[WORK ITEM]
Look through the records below for the line holding "Screen dimensions: 1024x499". Write it out exactly, with each following line through the line holding "Task: Click travel date 10-05-2022".

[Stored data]
Content starts
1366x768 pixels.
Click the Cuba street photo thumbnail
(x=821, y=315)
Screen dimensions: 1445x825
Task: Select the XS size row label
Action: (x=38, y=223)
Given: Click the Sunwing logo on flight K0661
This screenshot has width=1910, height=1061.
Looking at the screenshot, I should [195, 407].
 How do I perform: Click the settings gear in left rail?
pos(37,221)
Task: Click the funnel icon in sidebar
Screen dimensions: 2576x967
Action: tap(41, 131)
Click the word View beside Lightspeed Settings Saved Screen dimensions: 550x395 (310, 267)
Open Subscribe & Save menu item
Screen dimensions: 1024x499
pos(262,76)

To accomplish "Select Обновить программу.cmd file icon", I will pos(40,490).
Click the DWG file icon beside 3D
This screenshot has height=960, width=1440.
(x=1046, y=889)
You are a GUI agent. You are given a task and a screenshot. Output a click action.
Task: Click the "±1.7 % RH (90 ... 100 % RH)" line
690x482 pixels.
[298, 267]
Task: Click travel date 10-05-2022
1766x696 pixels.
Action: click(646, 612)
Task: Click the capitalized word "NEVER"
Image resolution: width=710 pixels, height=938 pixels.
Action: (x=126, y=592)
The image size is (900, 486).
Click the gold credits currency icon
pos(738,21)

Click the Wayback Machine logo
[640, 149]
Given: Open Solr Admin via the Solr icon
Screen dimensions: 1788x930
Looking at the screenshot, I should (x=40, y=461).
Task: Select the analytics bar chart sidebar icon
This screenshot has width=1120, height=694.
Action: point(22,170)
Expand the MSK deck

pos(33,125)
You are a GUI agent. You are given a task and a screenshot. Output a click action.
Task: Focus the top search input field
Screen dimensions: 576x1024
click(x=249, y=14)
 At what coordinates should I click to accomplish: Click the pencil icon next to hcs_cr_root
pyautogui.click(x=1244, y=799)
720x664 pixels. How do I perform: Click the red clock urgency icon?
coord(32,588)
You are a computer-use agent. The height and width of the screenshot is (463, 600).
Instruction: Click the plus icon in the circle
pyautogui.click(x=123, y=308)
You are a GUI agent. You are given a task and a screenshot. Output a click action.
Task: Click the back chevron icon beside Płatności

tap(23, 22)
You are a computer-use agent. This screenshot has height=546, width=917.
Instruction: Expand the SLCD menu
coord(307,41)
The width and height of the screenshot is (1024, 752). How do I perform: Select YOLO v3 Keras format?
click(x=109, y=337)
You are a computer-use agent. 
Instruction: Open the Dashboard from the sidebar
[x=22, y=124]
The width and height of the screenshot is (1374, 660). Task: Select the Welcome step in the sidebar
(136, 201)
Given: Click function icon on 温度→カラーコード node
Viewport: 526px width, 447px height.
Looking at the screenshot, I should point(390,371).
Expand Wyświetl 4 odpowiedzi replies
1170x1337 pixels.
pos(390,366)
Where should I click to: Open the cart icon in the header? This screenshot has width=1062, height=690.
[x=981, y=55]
Content ends
[SOLUTION FOR THIS PROBLEM]
Screen dimensions: 1024x499
pos(262,76)

To accomplish "Select Обновить программу.cmd file icon", I will pos(40,490).
Click the DWG file icon beside 3D
This screenshot has height=960, width=1440.
(x=1046, y=889)
You are a GUI agent. You are given a task and a screenshot. Output a click action.
Task: Click the "±1.7 % RH (90 ... 100 % RH)" line
690x482 pixels.
[298, 267]
Task: Click travel date 10-05-2022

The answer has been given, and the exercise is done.